Sustained performance in, Peak out

SC11 As part of our preview of the upcoming SC11 event, I had a conversation last week with Jim Costa and Bill Kramer, the co-chairs of the SC11 Technical Committee. Conveniently, I recorded this conversation and even ran up some slides to guide us through various topics. The resulting webcast covers a lot of ground and shows the range of what you can see at SC in Seattle (or online if you can’t make the trip).

SC (it used to be called ‘Supercomputing’) is unlike a traditional industry trade show. It has different roots than other long-running industry gatherings, starting in 1988 as an event where doctoral candidates, grad students, and researchers could present their research findings and get them reviewed. This is still a large component of the event, with 353 papers submitted for SC11 (an increase of about 100 vs. 2010).

Over time, SC has become the premier event for high performance computing (HPC) in particular and, more and more, computer based scientific research in general. It has expanded to add user tutorials, panel discussions, and the trade show floor.

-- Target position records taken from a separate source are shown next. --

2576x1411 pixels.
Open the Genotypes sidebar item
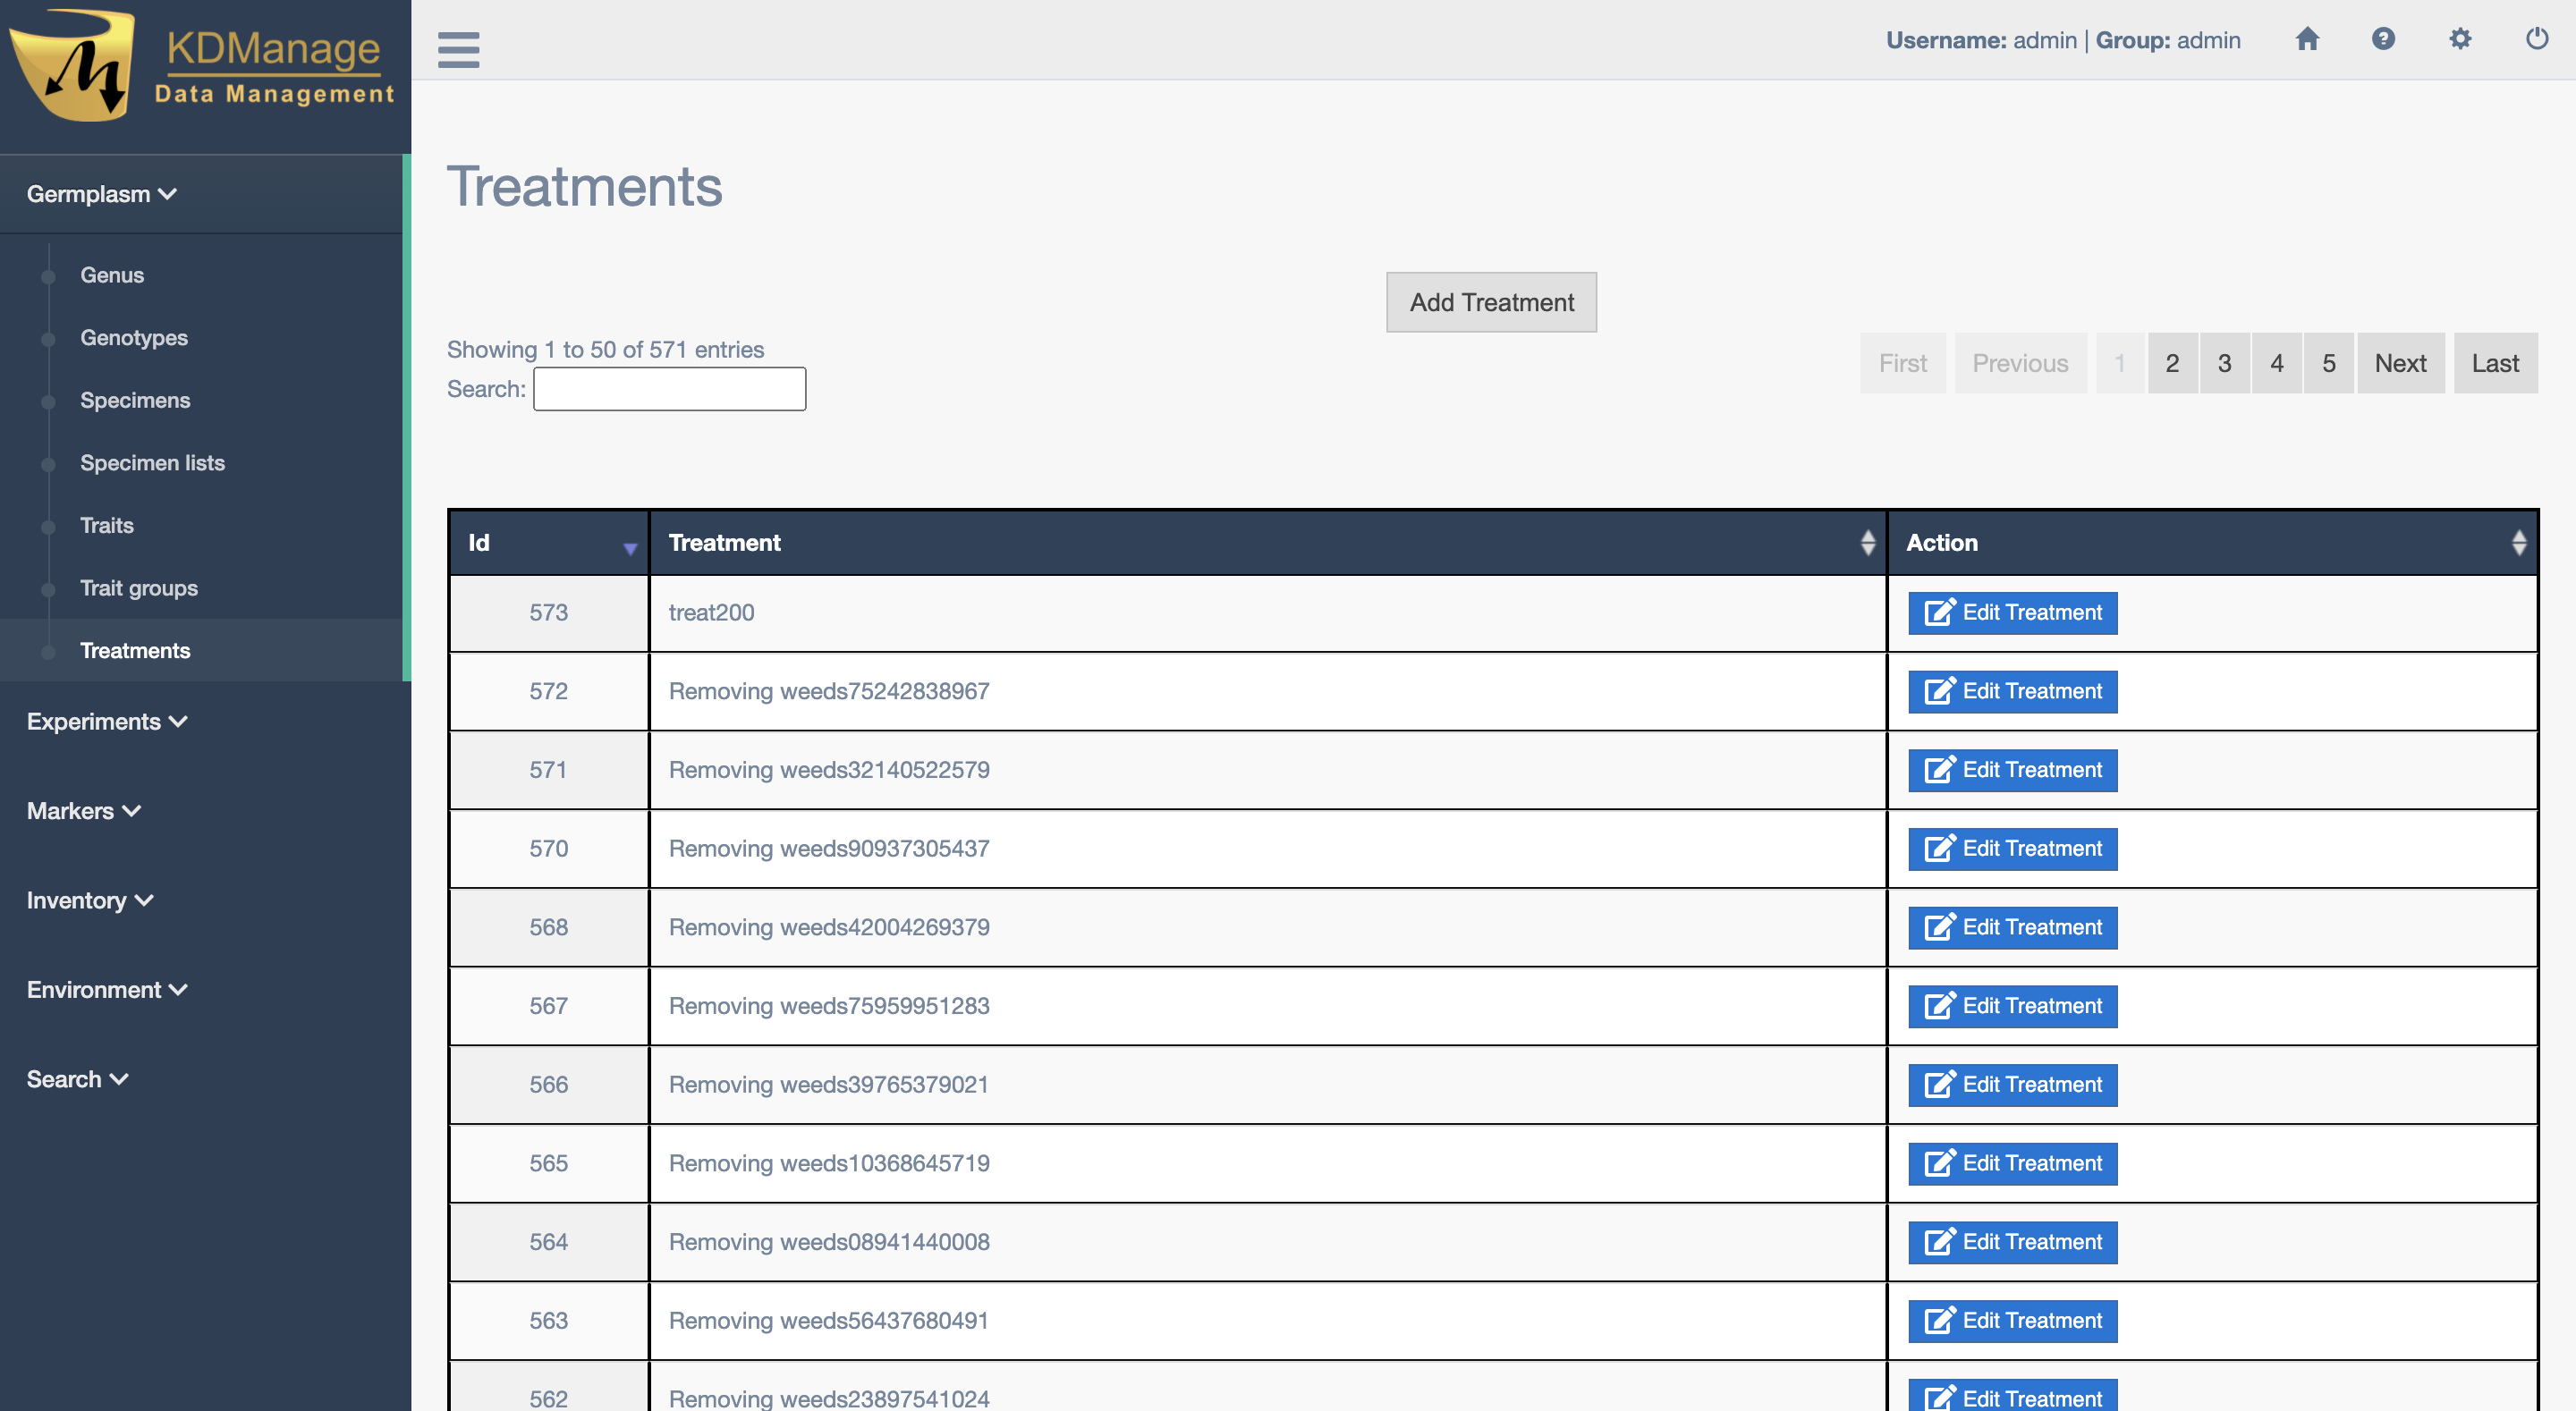(134, 338)
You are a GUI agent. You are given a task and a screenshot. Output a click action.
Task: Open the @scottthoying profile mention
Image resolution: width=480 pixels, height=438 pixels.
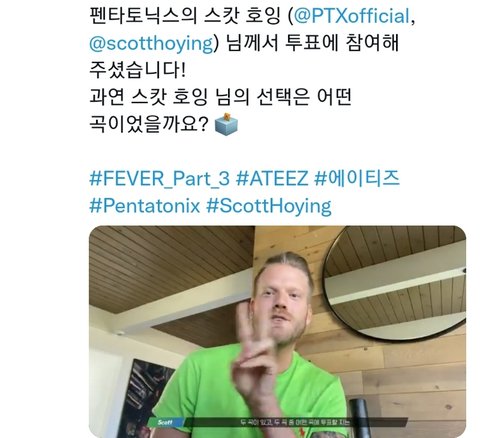click(x=151, y=44)
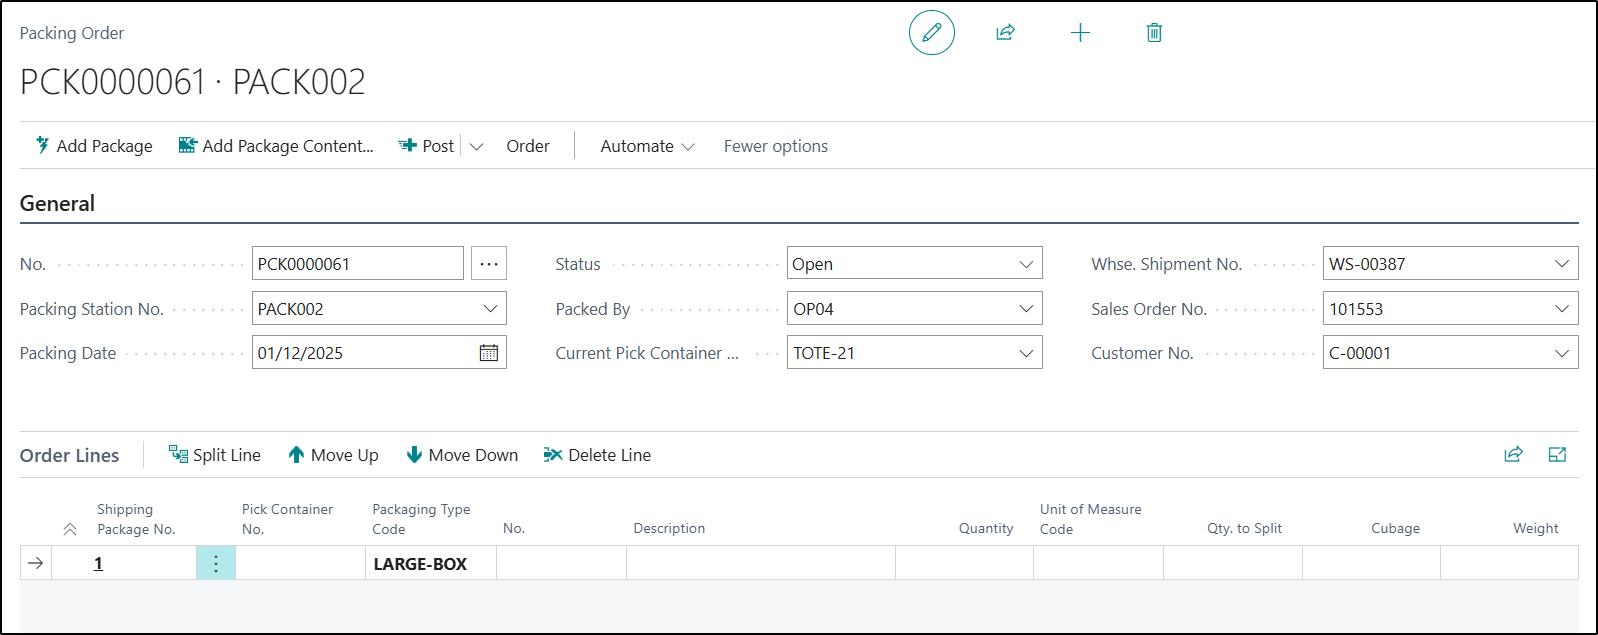Click the share icon in the page header
Image resolution: width=1598 pixels, height=635 pixels.
pyautogui.click(x=1005, y=33)
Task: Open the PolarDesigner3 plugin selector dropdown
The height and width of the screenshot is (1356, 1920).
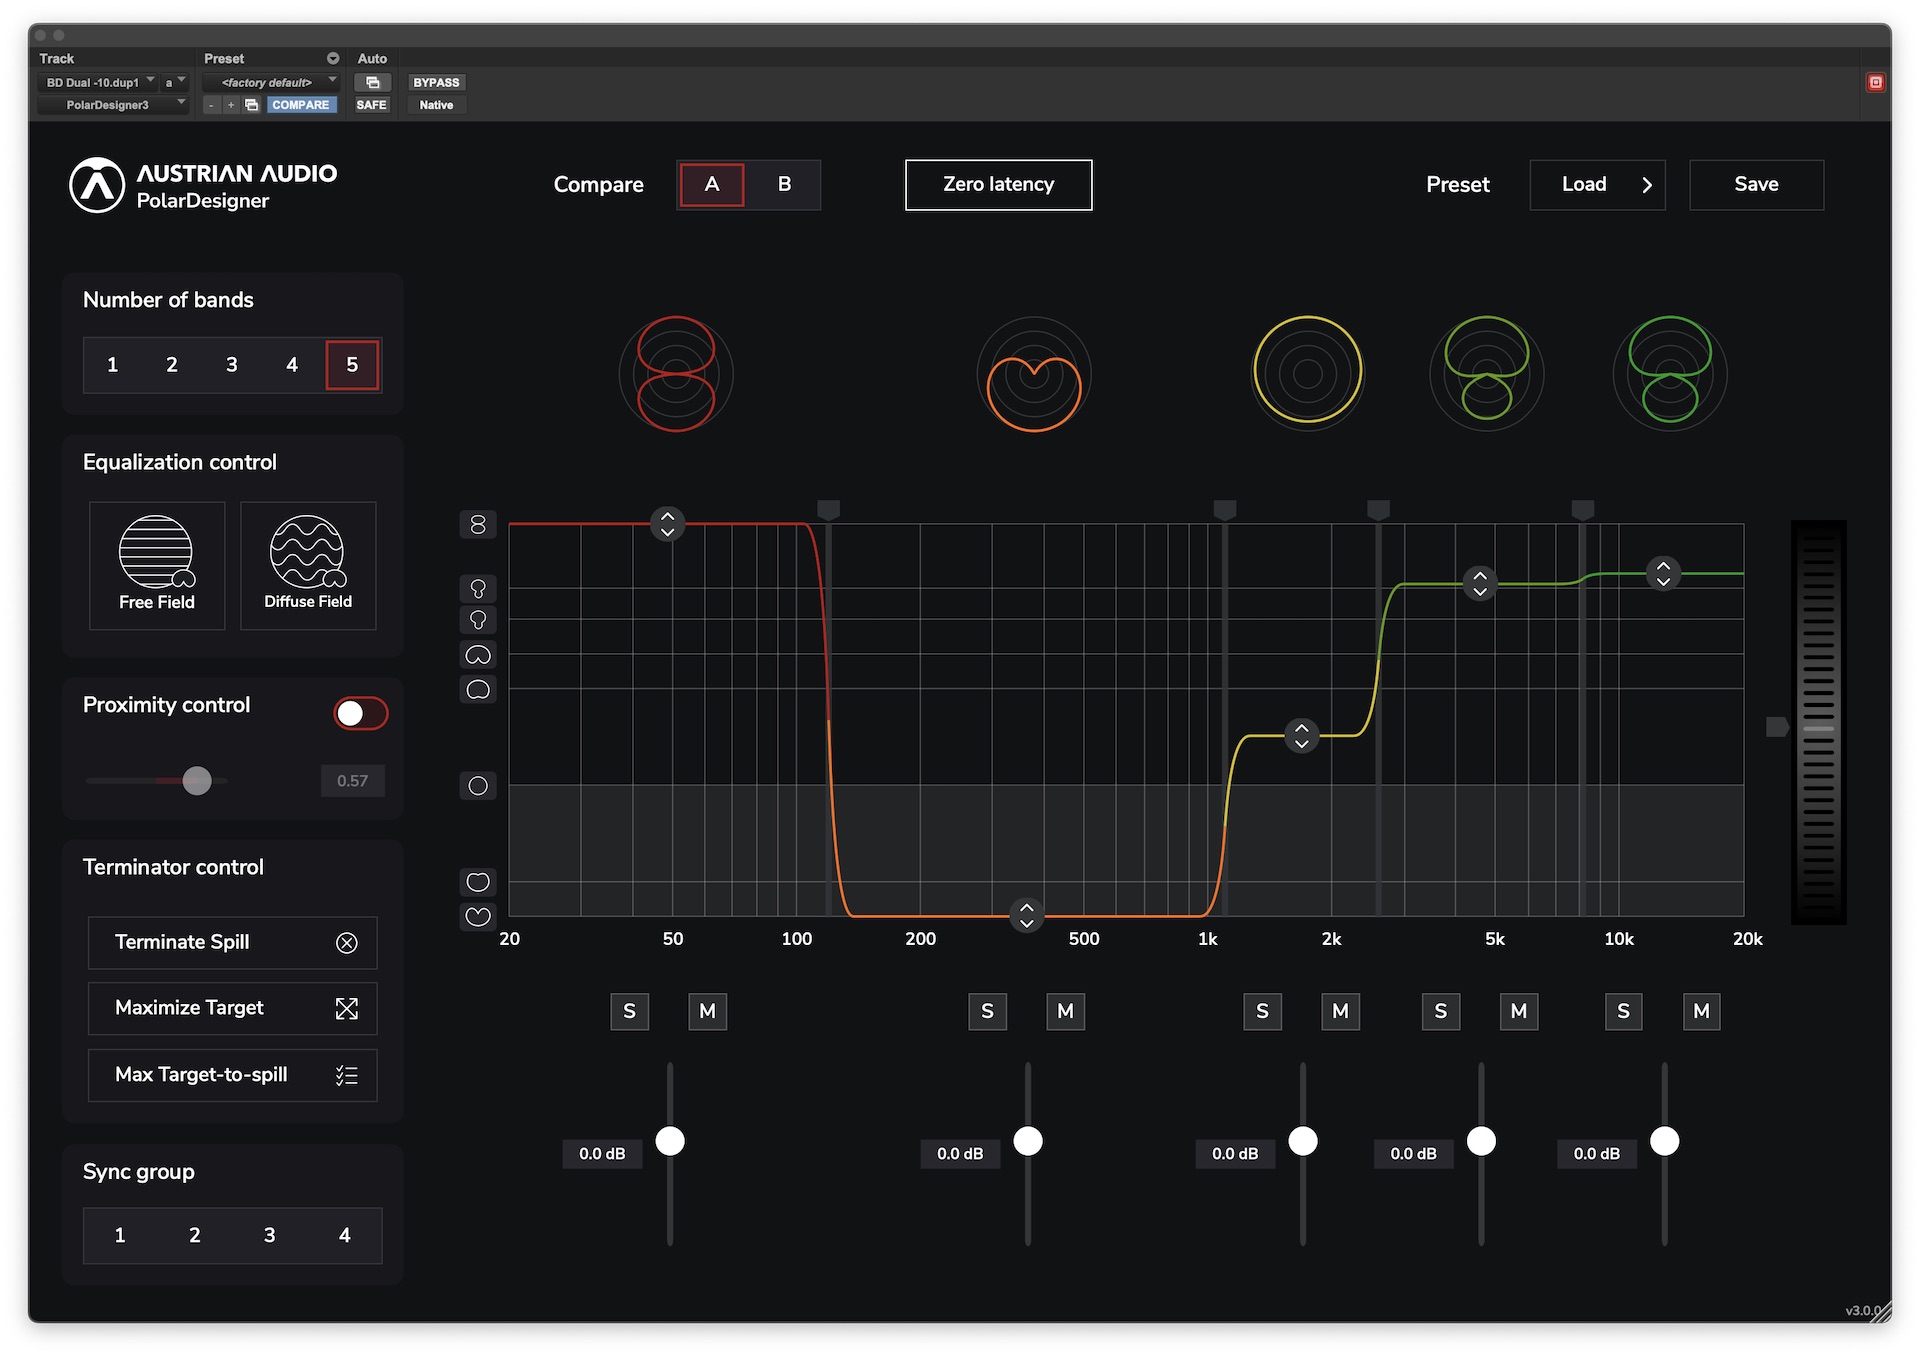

In the webcast we touch upon the make-up of the technical program and what’s new this year. One of the most interesting new additions is the “State of the Practice” venue, which gives users a place to exchange ideas about how to improve their HPC performance, management, and deployments.

There will be scheduled daily sessions with users presenting reports covering their own challenges and the best practices they’ve come up with to deal with them. Here’s a link with more info.

If you look at the State of the Practice link above, you’ll see that there are a lot of sessions surrounding the topic of performance measurement. This plays into one of the major themes of the SC11 - Sustained Performance.

This is SC’s attempt to move the focus in HPC from performance benchmarks such as LINPACK to measuring usable output from systems. A benchmark like LINPACK measures only limited aspects of a system that often don’t line up very well with what users are doing in the real world.

As part the Sustained Performance agenda, a series of sessions presents techniques for measuring actual thoroughput, modeling anticipated throughput, and discussing different approaches for both. Give the webcast a listen for more SC11 Technical Program details and discussion.